- American women are now seen as equally competent as men, on average, but men are still considered to have an edge when it comes to "agency" or personality traits associated with leadership, according to a Northwestern University study. The study, published in American Psychologist, compiled responses to public opinion polls that garnered more than 30,000 responses from 1946 to 2018.
- Despite opinions that perceptions of men and women haven't fundamentally changed in the past seven decades, gender stereotypes have in fact shifted somewhat due to changing social roles, researchers said. When it came to competence, according to one 1946 poll analyzed by researchers, 34% of Americans thought women were more intelligent than their male counterparts. However, by 2018, 65% expressed the same view in a similar poll, researchers reported in the study.

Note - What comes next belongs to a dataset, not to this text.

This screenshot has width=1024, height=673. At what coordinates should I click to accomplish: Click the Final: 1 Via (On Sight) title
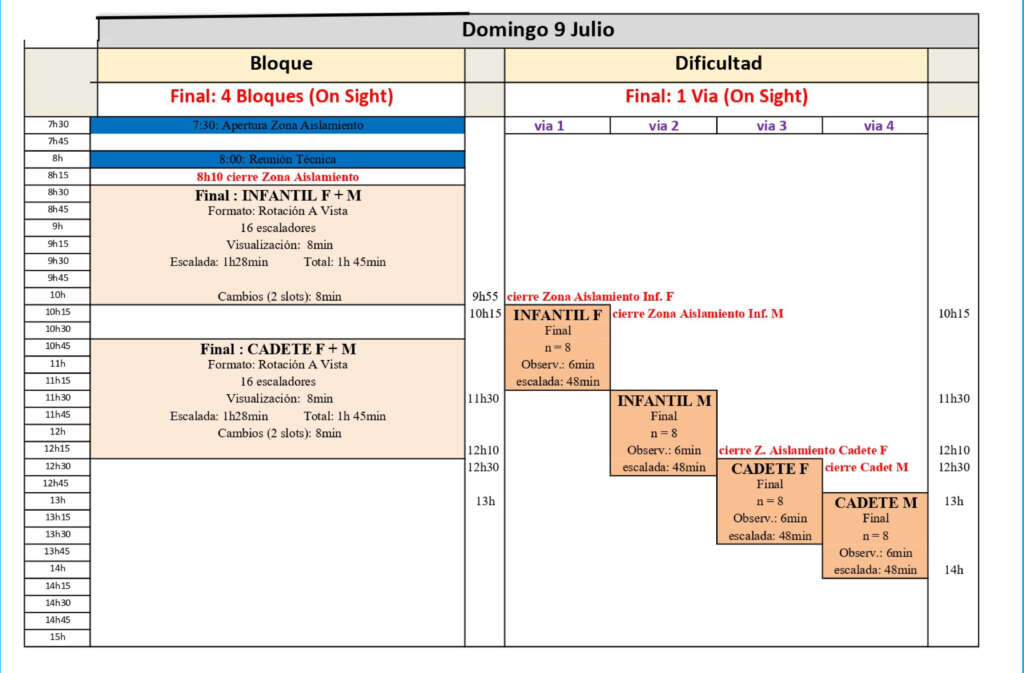[x=716, y=97]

- Along with incremental changes in perceptions over the years, the research also showed that gender stereotypes related to personality from the '40s and '50s can still persist. For example, polls showed that women's personalities are seen as better suited to communal activities requiring camaraderie, social skills and empathy even moreso than they were in the '40s.
Stereotypes can have a damaging impact if society accepts them as true. For instance, if women aren't seen as capable as men of assuming leadership roles, they're chances of advancing in their organizations are diminished — even if their merits and work ethic warrant advancement.

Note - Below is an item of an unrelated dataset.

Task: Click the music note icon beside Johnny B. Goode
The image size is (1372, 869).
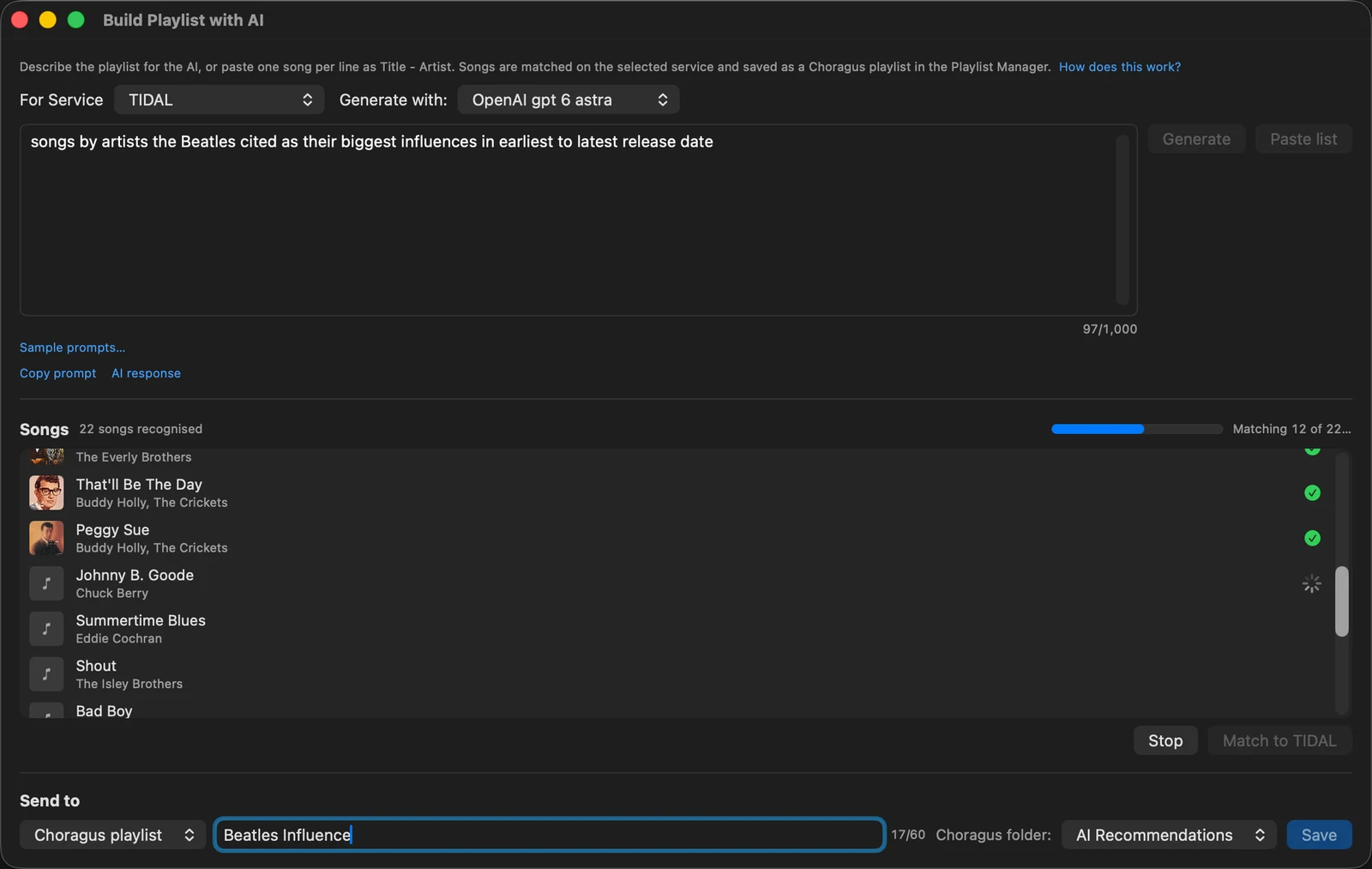Action: pyautogui.click(x=46, y=583)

Alice Eagly, social psychologist and lead researcher in the Northwestern study, called the leadership finding "sobering" in a USA Today interview. She explained: "Leadership roles tend to require agency. They require people to take charge … in some sense be dominant. So this perception tends to work against women in terms of leadership roles and other roles that require highly competitive behavior."
Experts have said that employers won't achieve gender parity in leadership until 2073 unless they make drastic changes. While Uber and other major companies have made it a goal to advance more women and other marginalized groups into lead roles, women who choose to be parents have to grapple with balancing work and children. Many are often the default caregivers for ailing family members, as well. These cultural norms can set back women's careers.

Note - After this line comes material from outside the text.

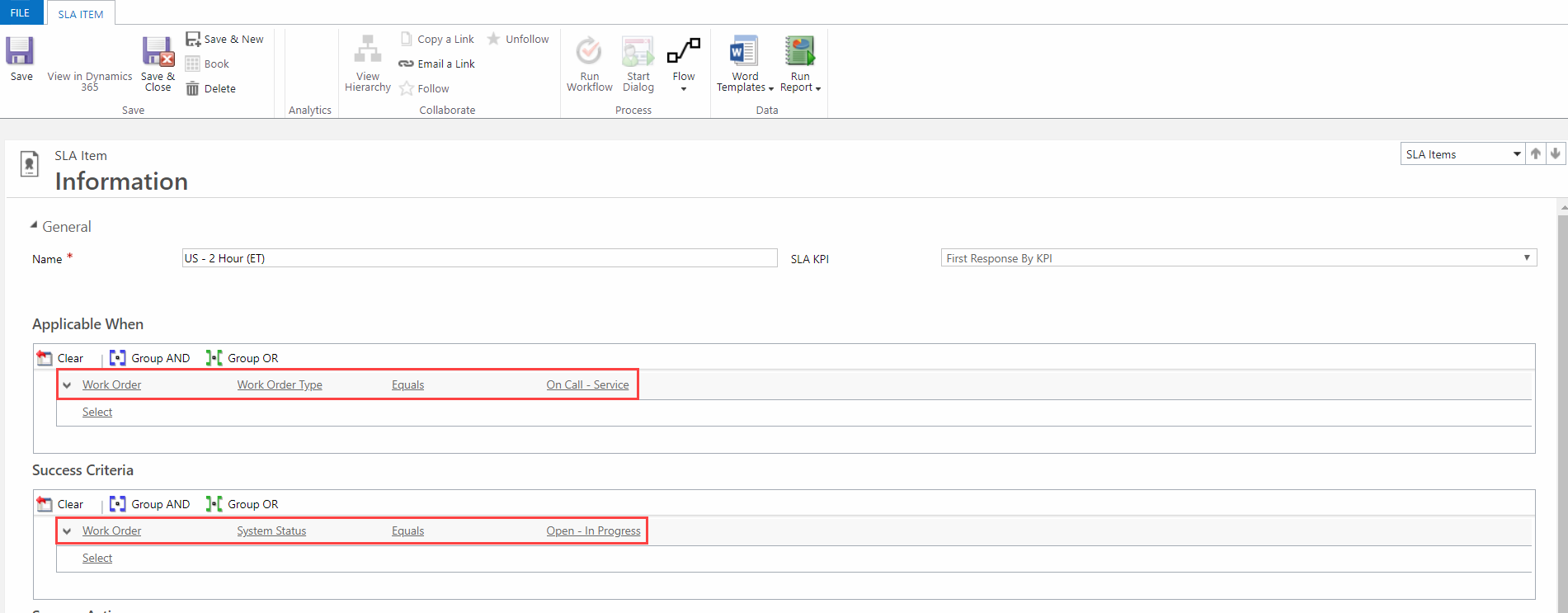
Task: Click the Save & New button
Action: (224, 39)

However, researchers in the study concluded that as women continue to make their mark in the workplace, gender stereotypes will continue to shift. Women are as academically prepared for their careers as men, having recently surpassed their male counterparts in number of college degrees earned. As more women move into leadership roles, the researchers speculated, more will be perceived as capable of and accepted in positions requiring them to take charge.